Window tips: Get a clear view on energy savings
Was your house cold last winter? Energy bills high? Before the next summer comes and brings in air conditioning season, you might want to take a close look at your windows. During winter in colder climates and during the hot months in warm areas, windows can account for about one-fourth of the heat loss or gain in a typical home. About half of the houses in this country still have old single-pane windows, which are major sources of lost heat in the winter and lost cool air in summer. Replacing all your windows is likely to be an expensive proposition, but there are many other, less expensive things you can do to make them more efficient:
- Replace old, dried or loose window glazing with new glazing to ensure that your windowpanes fit tightly.
- Caulk around the outside frame of your windows, where the frame meets the home’s siding. Weather-strip around the window itself to provide a tight seal when the window is closed.
- Use heat-shrink plastic, installed with a hair dryer, to provide an extra layer of insulation. This simple step can really cut heat loss and gain through the window glass.
- In cold weather, insulating shades or drapes can keep drafts out; in warm weather, they’ll help keep conditioned air in and cut down on heat gain.
- During hot weather, keep shades drawn on windows that let in a lot of sunlight. In the winter, open those shades to collect heat energy from the sun. Awnings can also help deflect the sun’s rays in hot weather.
- Hang white window shades or blinds, which can reduce solar heat gain by 40 to 50 percent.

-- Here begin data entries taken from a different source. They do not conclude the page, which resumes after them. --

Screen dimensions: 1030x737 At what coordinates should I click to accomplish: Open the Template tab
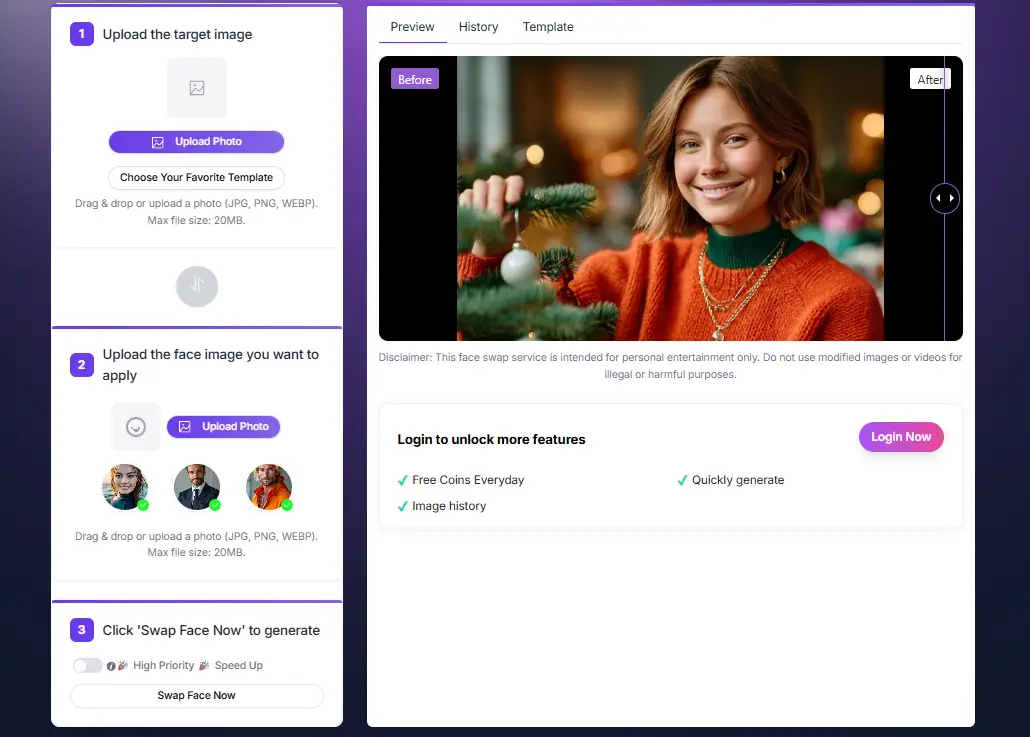point(548,27)
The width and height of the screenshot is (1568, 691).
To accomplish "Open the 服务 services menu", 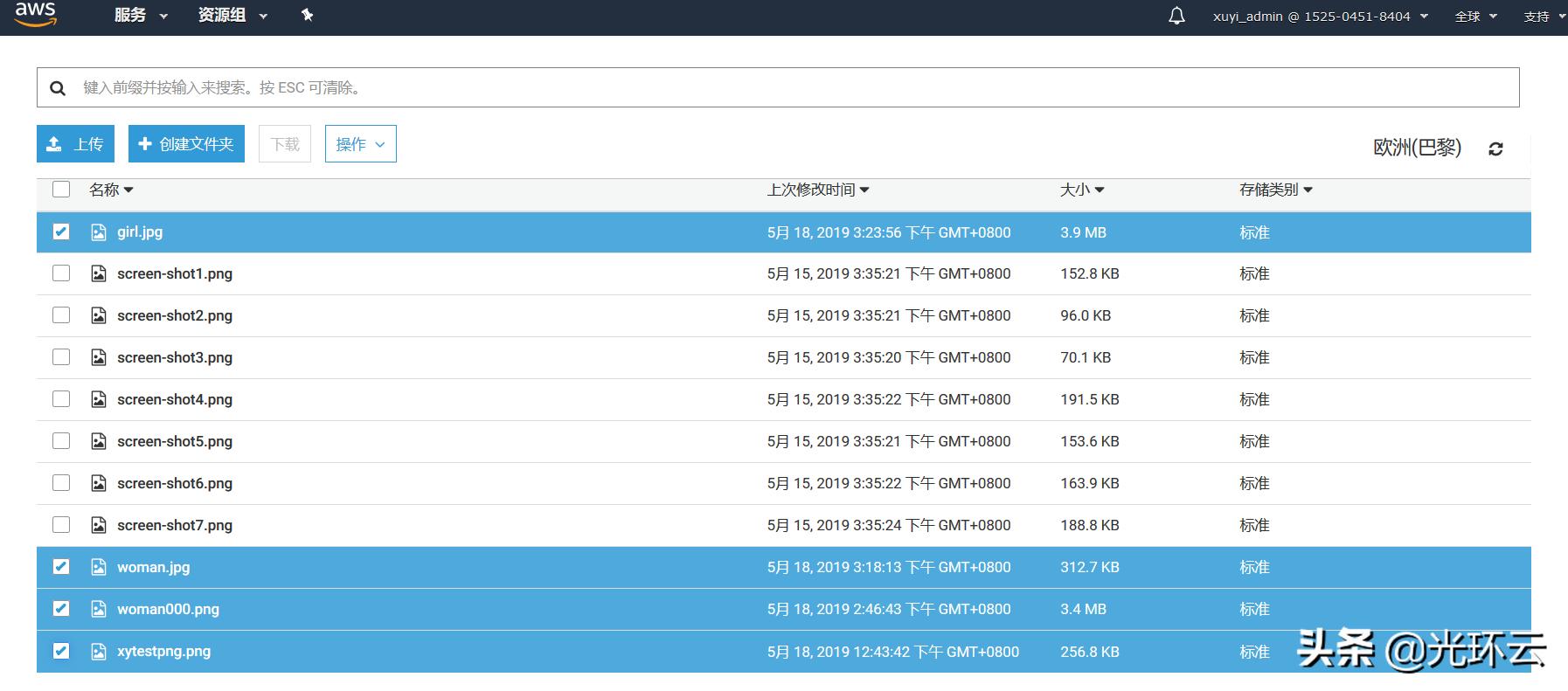I will pos(140,16).
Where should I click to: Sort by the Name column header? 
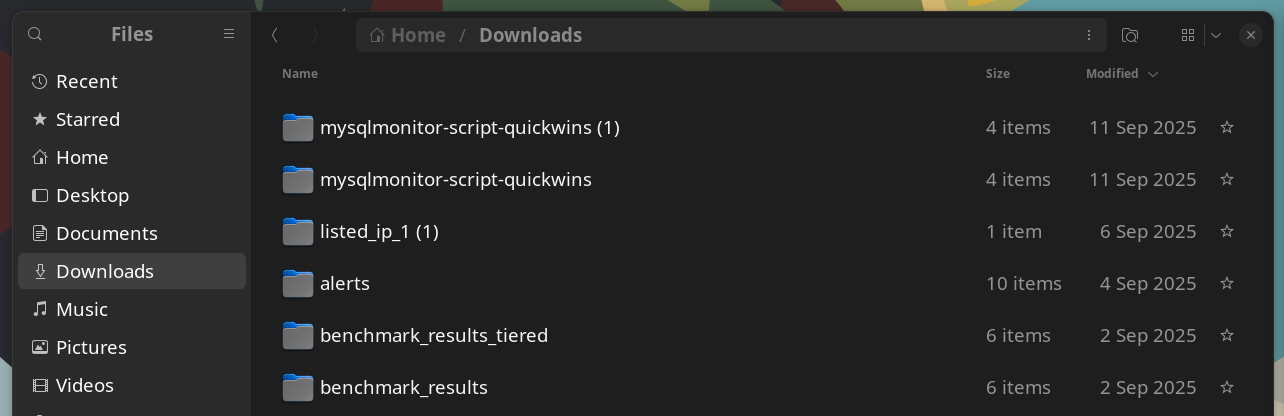tap(300, 73)
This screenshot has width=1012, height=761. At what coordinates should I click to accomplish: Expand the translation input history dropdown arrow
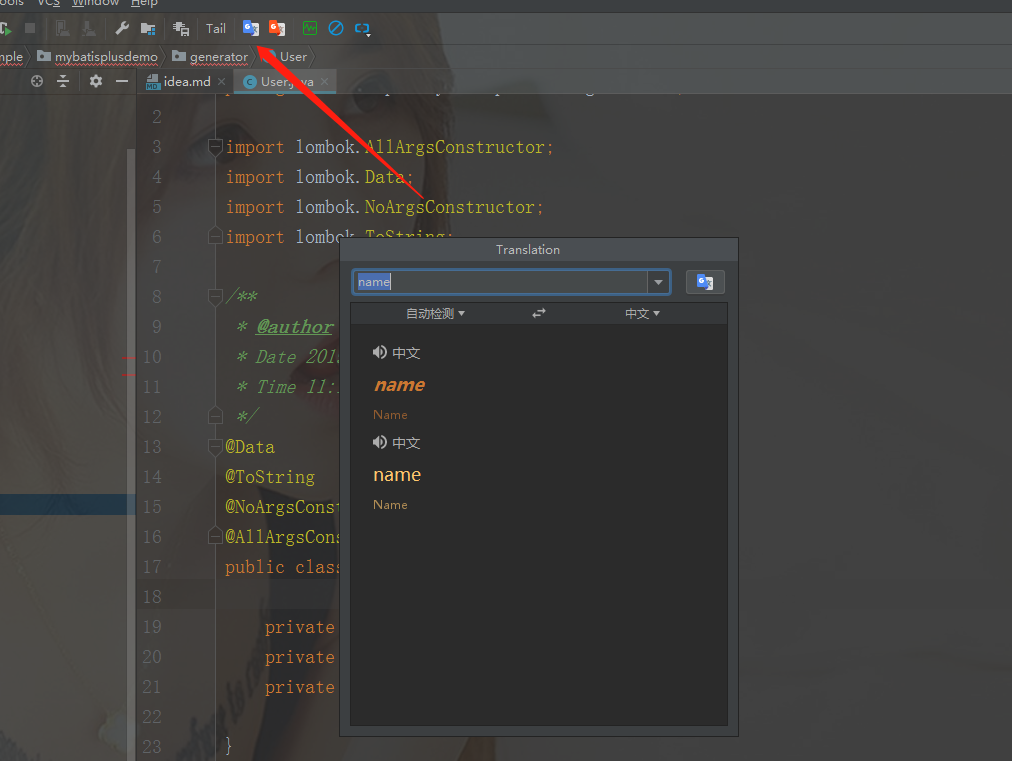658,282
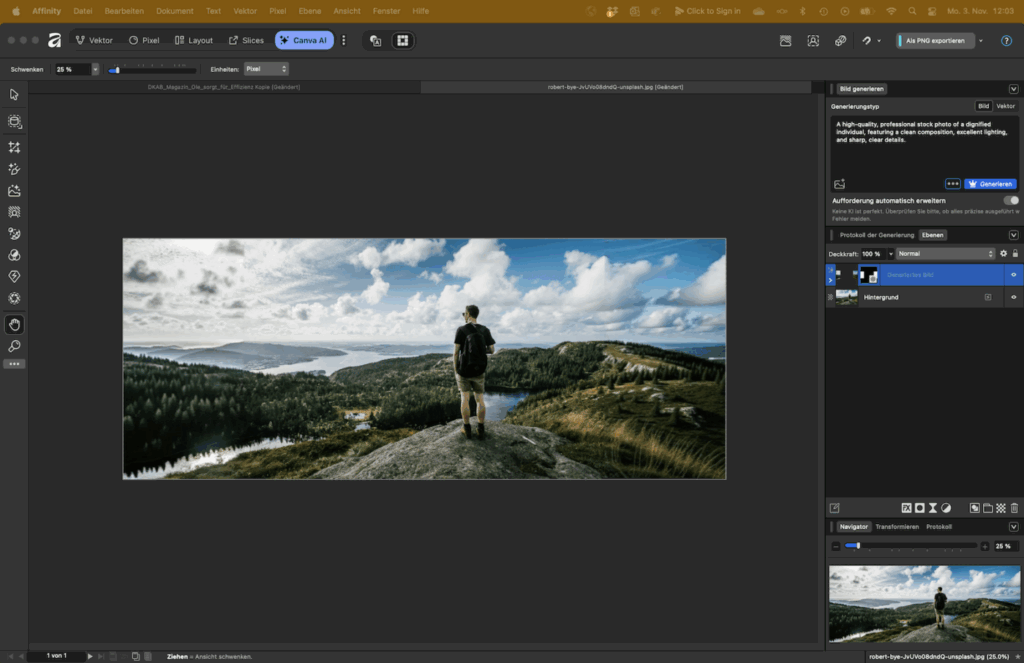Switch to the Transformieren tab

897,527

- Close south- and west-facing curtains during the day, and keep the windows closed.
- Install awnings on south-facing windows where there’s no roof overhang to provide shade. Canvas awnings are more expensive than window shades, but they’re more pleasing to the eye, they work better, and they don’t obstruct your view.
- Alternatively, hang tightly woven insect screens or bamboo shades outside windows during the summer. They’ll reduce your view, but they’ll stop 60 to 80 percent of the sun’s heat from getting to the window.
- Plant trees or build a trellis to block out solar radiation. Deciduous (leaf-bearing) trees planted to the south, east and west of your building provide valuable shade in the summer, then drop their leaves in the winter to allow half or more of the sun’s heat to warm you on clear winter days.
- Apply retrofit window films on the inside of east-, south-, and west-facing windows and glass doors.